Show each line from the records below in which the word "computer" occurs.

··· TASK MATERIAL

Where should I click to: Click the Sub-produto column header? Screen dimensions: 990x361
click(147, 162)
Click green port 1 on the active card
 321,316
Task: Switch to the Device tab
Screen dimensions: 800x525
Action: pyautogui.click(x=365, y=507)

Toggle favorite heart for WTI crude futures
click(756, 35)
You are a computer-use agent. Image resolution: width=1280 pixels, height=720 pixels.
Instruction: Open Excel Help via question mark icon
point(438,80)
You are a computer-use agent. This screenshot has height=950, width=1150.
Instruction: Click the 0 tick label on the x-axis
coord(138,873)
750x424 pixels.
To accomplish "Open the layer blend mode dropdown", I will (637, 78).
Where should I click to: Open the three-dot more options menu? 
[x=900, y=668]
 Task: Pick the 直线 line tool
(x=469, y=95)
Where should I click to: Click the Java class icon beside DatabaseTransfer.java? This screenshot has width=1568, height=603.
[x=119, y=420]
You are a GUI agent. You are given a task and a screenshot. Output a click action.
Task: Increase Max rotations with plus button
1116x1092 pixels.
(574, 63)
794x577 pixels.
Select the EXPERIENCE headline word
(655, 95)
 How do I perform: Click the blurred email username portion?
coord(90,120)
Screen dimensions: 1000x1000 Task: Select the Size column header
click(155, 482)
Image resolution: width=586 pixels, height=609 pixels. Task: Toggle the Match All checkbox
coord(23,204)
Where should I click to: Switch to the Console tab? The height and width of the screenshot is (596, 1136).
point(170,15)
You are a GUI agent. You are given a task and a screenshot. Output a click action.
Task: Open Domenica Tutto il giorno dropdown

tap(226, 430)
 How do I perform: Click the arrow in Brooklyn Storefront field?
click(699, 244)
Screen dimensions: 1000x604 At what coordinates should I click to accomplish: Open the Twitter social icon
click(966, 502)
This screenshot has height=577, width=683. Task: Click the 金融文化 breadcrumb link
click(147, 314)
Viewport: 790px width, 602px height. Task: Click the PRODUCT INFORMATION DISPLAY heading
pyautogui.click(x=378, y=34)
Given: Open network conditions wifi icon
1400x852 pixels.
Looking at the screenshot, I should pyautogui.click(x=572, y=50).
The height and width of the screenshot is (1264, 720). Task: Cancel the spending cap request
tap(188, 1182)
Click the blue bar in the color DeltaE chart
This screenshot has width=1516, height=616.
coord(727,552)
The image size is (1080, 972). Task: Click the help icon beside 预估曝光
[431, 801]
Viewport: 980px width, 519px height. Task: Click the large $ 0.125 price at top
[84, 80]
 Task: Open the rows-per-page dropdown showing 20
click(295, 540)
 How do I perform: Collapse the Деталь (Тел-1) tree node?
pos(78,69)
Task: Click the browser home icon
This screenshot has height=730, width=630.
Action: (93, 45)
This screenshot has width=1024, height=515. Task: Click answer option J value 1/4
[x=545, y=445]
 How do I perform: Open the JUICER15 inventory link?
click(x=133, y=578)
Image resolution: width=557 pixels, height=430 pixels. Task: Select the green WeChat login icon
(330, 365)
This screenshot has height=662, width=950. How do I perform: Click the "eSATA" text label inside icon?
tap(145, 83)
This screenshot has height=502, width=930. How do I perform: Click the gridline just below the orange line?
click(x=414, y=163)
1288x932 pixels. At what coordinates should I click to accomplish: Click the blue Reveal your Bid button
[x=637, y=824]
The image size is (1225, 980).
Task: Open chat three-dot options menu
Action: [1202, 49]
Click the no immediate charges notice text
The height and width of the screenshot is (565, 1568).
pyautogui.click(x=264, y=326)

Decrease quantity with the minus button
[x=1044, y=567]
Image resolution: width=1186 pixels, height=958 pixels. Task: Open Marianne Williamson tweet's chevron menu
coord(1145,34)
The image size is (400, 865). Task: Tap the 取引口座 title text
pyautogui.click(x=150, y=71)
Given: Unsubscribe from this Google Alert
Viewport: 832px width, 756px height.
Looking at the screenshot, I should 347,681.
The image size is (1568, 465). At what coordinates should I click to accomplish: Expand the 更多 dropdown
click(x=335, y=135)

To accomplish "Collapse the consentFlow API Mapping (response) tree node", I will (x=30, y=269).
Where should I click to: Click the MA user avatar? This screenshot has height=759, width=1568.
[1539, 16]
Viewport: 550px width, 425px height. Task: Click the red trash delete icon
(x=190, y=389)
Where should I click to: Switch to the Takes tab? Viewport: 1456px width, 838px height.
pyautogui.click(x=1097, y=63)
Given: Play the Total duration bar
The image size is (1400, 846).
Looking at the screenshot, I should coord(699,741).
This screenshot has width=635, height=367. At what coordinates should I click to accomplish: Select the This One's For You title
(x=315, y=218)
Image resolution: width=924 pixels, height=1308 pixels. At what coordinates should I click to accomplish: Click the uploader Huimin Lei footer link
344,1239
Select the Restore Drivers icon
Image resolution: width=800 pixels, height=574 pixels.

······

YOUR RESPONSE =>
You are a computer-use agent. Image resolution: width=1280 pixels, height=720 pixels.
You are a computer-use agent. This screenshot has height=950, width=1150.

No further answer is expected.